- [Problem to solve] Extend the passage below on political patronage versus public service delivery in Uganda, continuing after its final sentence.

- [Selected passage]
================

Given Africa’s ethnic and religious polarisation, the
appointment of powerful individuals from a given community gives its members a
sense of belonging to the nation-state. Such a symbolic gesture often counts in
people’s hearts more than building a hospital, road or school. Take Bushenyi
for example: Appointing powerful individuals like Kahinda Otafiire, Prof.
Tarsis Kabwegyere and Ephraim Kamuntu to cabinet can create a sense among their
followers that Bairu are part of the power structure. The people of Bushenyi
will therefore vote for Museveni and NRM even when public service delivery is
poor.
Thus, in societies where emotive issues of identity carry
more political weight than functional issues like education and healthcare,
politicians will be more inclined to privilege patronage over service delivery.
In any case, it costs a lot of money to build a hospital, a school or a road
compared to appointing a few elites to cabinet. More still, it also takes a lot
of time to build public institutions capable of delivering such goods and
services. With elections every so often, politicians find patronage more
profitable.

================

- [Supplied data]
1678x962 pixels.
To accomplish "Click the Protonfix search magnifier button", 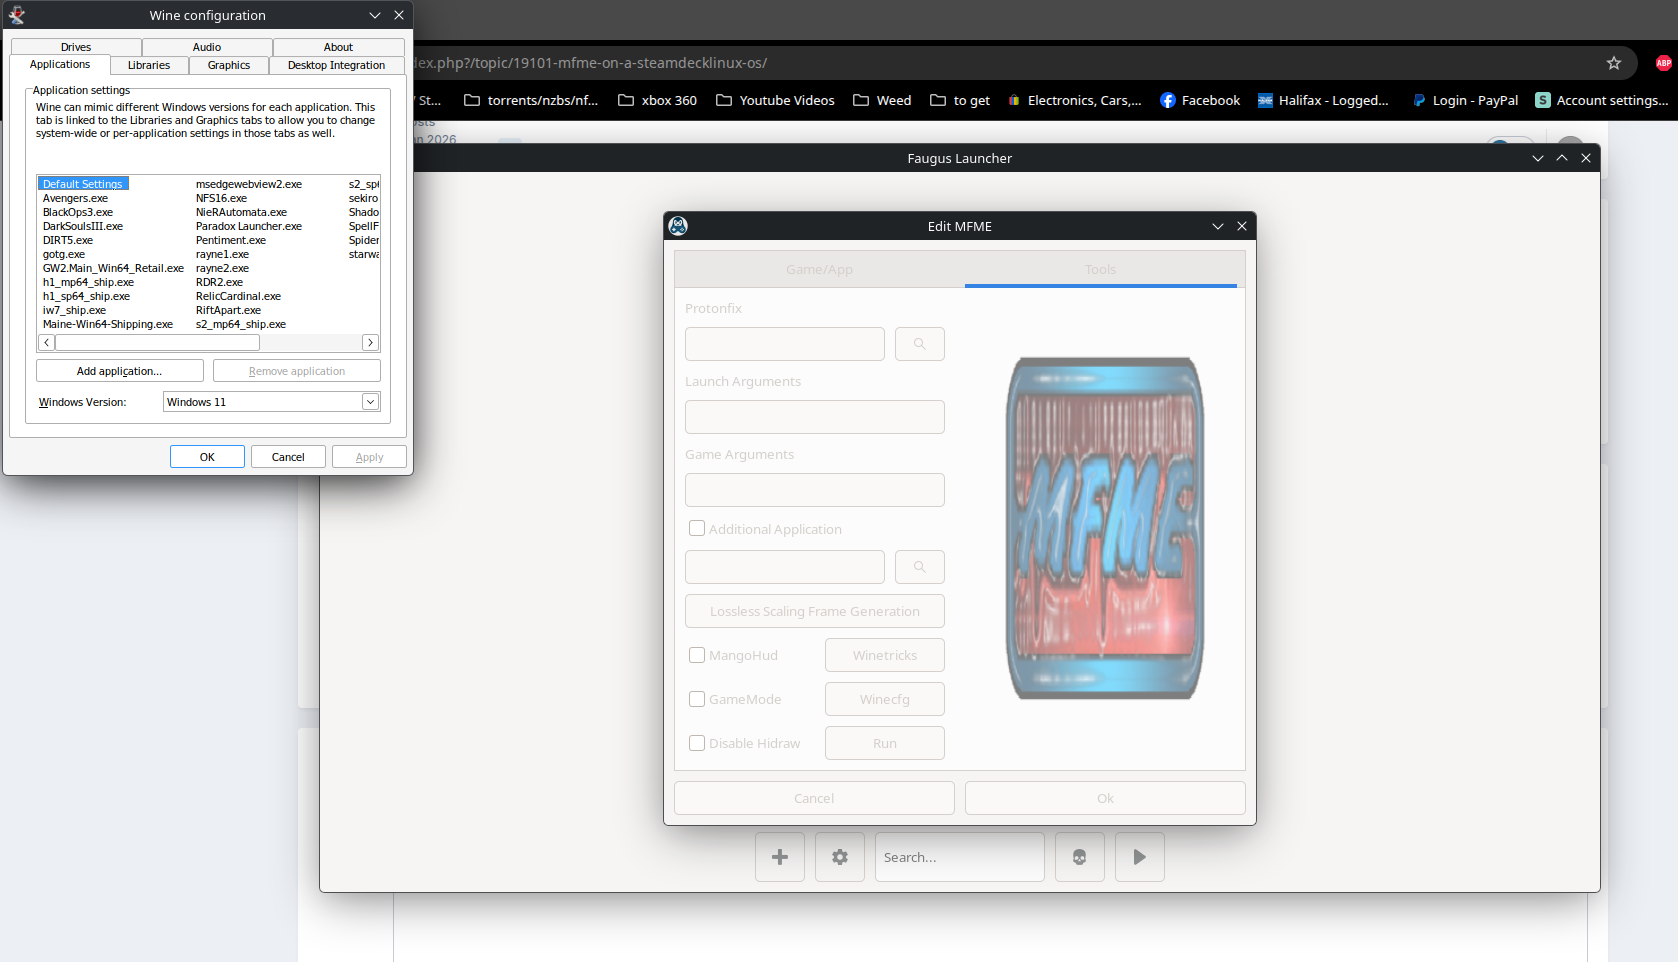I will [x=920, y=344].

================

- [Response to this exercise]
This is not to say that a politician like Museveni will
focus entirely on giving patronage to the complete exclusion of a services
delivery agenda. Rather, he may treat it as secondary. Museveni has paid some
attention to service delivery. Universal primary and secondary education,
immunisation, roads etc, are good examples. But his focus on technical
efficiency to deliver these services has been cavalier. Why? Because service
delivery has lower political returns compared to patronage.
This suggests that all too often, Africa fails because of
lack of effective social organisation. Foreign aid makes a mockery of its
purpose because it is difficult to achieve set objectives without effective
social organisation. Free market policies have done a lot of good for Africa
because it is dangerous to have an activist government in weak, corrupt and
incompetent states; you would be putting hyenas in charge of the meat market.
Museveni is not an oddity but rather a representative of
Africa’s general norm. I find Rwanda’s President Paul Kagame an African
exception because from a purely rational point of view, he is very inefficient.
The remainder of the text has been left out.